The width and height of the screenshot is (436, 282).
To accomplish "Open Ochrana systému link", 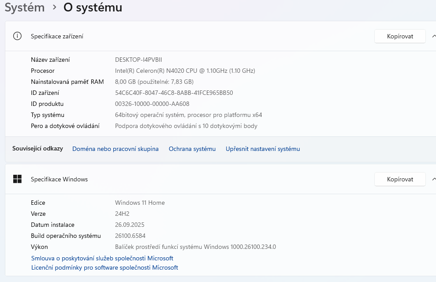I will coord(192,149).
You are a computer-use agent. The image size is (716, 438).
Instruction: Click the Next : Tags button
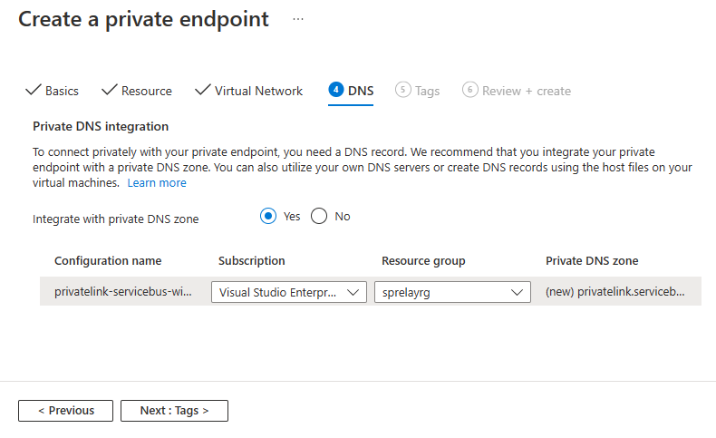(174, 411)
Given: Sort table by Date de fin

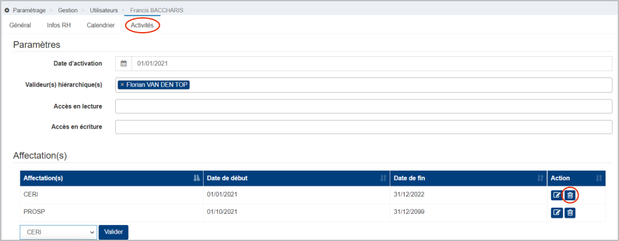Looking at the screenshot, I should click(x=541, y=179).
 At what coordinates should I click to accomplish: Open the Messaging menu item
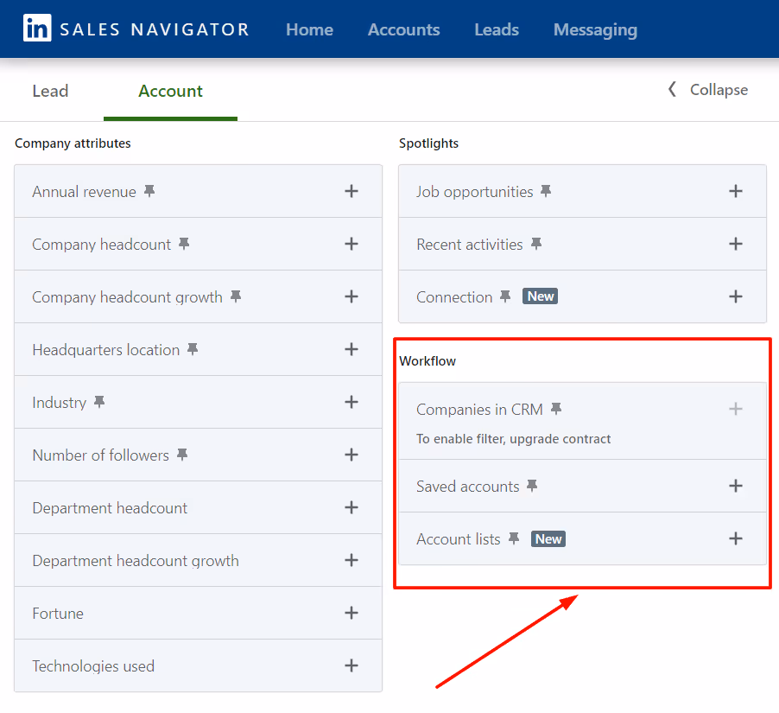(x=594, y=29)
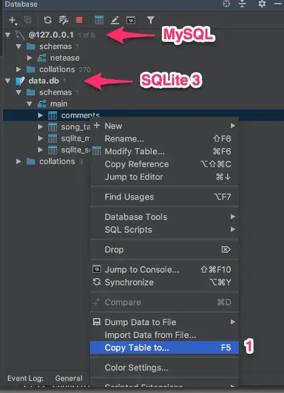Open the SQL console toolbar icon

(131, 20)
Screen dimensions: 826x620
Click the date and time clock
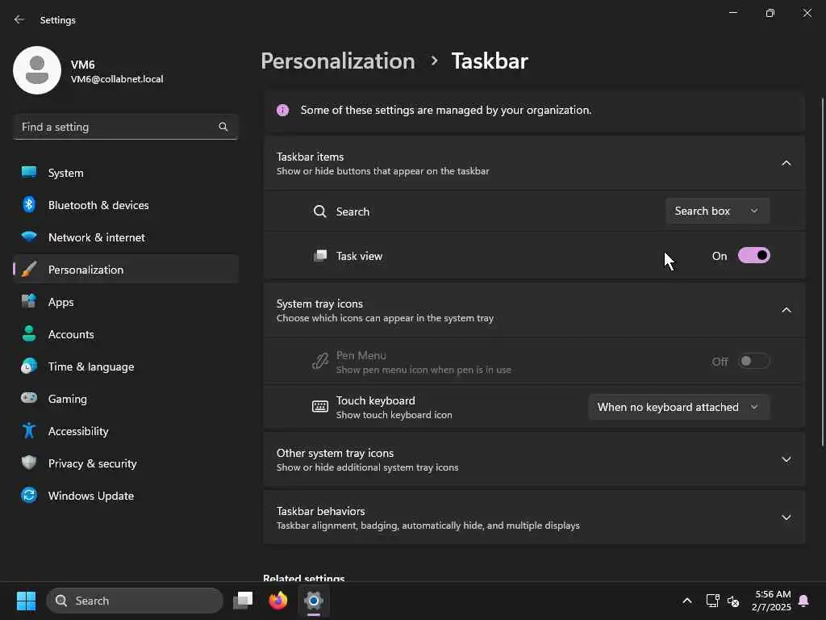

■ ■ ■ ■ ■

EXERCISE –
Output exactly the lines from the one containing "You are a computer-use" through the last line of the records above, both included, leaving out any pictures.

RESULT OF THIS TASK –
You are a computer-use agent. The image size is (716, 438).
Instruction: Click the Next : Tags button
(174, 411)
Given: Sort table by Date de fin

Looking at the screenshot, I should click(x=541, y=179).
 At what coordinates should I click to accomplish: Open the Messaging menu item
(x=594, y=29)
Open the SQL console toolbar icon

(131, 20)
Screen dimensions: 826x620
Click the date and time clock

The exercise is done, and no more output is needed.